I got myself an early Christmas present. Various things have always bothered me about ISP-supplied routers. In particular, the BT Home Hub 6:

  • Slow web interface
  • Can't be made to respond to ping from the internet (or at least, the machine running my monitoring system)
  • IPv6 support feels sort-of iffy - hard to pin this down, but sometimes devices seem not to get a v6 address for no good reason
  • No way to get it to tell you stats, e.g. how much have I downloaded this month? (Useful to know if you're pondering the cost of switching to an ISP with usage-based billing)
  • No guest WiFi network option
  • Broadcasts a BT Free Wifi type network with no way to turn it off
  • Occasionally gets a different IPv6 prefix when rebooted

And, although you can keep the WiFi network name the same when swapping in a new router, you still end up having to reconfigure static IP addresses, port forwarding, etc. Time to separate the job of routing from the job of speaking to my ISP...

Various colleagues recommended Mikrotik. I had a dig around their Home/SME offerings and decided on the hAP ac - for a two bedroom flat, fewer Ethernet ports and faster WiFi makes sense. It's handy that it has five ports, because all four on the HomeHub were occupied, and of course you need an extra one to link to whatever takes over the job of establishing your DSL connection. Fortunately I happened to have one of these lying around:


The classic OpenReach VDSL modem (ECI). They don't do them any more.

These aren't the most awesome VDSL modems in the world - you can't get it to tell you the sync speed, etc. - but the HomeHub claimed I was syncing at 80mbps down and 20 up, and speed tests via the above and the Mikrotik suggest I'm still in that ballpark. Maybe I'll replace it with something fancier in due course.

First impressions of the Mikrotik are good - with their quick setup and some Googling, it took me less than 20 minutes to re-establish WiFi and an internet connection with IPv4 NAT and a sensible default firewall. Someone out on the internet had written up the instructions for getting BT's IPv6 working, and it looks like their prefixes are supposed to last for 10 years - so hopefully telling the Mikrotik to supply a "prefix hint" to re-request the same one on reboots should put a stop to the occasional changes.

The web interface is nice and snappy and allows you into all the hidden corners. You do need to know a decent amount of networking, and a bit of Linux IPTables, to make sense of it all. You can also configure over SSH via the command line.

To make the transition easier, I set it to broadcast the same WiFi network name (with the same password) as the old HomeHub. Almost everything transitioned over seamlessly. The one exception was the Amazon Echo (interestingly, the newer Echo Dot was OK). A bit of Googling suggests that it does not like the default DHCP lease time on the Mikrotik. Ten minutes does seem a bit tight, so I've bumped it to 24 hours and Alexa now seems happy.

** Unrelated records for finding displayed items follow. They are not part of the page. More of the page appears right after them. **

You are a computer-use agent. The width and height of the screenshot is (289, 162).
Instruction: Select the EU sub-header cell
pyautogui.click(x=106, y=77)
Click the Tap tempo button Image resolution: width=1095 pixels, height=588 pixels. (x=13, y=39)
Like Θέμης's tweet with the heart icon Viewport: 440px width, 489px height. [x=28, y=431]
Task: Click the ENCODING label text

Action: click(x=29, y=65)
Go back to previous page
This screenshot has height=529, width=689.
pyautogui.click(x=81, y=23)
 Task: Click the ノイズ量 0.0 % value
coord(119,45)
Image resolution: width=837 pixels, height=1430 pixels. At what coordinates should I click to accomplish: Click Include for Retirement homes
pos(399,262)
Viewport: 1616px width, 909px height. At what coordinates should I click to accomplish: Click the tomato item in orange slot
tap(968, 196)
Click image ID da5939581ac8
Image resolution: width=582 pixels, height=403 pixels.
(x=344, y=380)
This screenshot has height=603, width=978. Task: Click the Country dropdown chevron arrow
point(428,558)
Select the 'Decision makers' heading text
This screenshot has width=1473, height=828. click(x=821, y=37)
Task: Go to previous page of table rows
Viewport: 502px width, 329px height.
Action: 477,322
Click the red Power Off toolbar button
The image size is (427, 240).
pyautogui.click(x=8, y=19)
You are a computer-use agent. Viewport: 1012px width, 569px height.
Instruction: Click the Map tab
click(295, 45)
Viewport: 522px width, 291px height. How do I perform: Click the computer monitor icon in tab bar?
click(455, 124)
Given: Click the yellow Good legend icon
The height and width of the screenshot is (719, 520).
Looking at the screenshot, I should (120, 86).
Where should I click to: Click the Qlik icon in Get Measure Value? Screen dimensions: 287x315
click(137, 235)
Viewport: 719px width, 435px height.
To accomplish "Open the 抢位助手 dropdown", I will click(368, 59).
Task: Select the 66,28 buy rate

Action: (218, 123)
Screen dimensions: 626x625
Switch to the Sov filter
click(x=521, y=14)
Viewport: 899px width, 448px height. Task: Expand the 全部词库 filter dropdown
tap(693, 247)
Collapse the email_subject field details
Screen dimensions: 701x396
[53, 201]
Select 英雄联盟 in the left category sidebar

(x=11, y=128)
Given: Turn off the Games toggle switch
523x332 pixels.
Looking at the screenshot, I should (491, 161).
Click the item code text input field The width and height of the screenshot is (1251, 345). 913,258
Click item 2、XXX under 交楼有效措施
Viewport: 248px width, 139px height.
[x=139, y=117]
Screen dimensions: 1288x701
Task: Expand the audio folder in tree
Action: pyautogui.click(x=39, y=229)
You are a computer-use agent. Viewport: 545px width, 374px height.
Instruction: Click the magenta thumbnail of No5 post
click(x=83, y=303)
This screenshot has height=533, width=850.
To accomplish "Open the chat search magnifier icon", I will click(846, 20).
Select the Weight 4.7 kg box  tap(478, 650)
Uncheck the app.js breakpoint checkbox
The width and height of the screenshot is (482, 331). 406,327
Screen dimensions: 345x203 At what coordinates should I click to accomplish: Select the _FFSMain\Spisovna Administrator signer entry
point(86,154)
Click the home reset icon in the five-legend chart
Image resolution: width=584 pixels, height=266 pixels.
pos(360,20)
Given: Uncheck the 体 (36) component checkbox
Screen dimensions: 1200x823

Finally, guest WiFi was easy to turn on. I have a more complicated future set-up in mind, but for now, everything is in place and it's nice to know that next time I change ISPs, I'll only need to plug in a new bridge (or even just new credentials for the PPPoE link), and everything else will stay the same. And for the first time in four years, Nagios can run active ping checks on my home connection and see that it's up.

Update: the "Torch" and packet dumping features are excellent - this sort of instrumentation capability comes in really handy for the discerning nerd, e.g. seeing what your IoT devices are up to.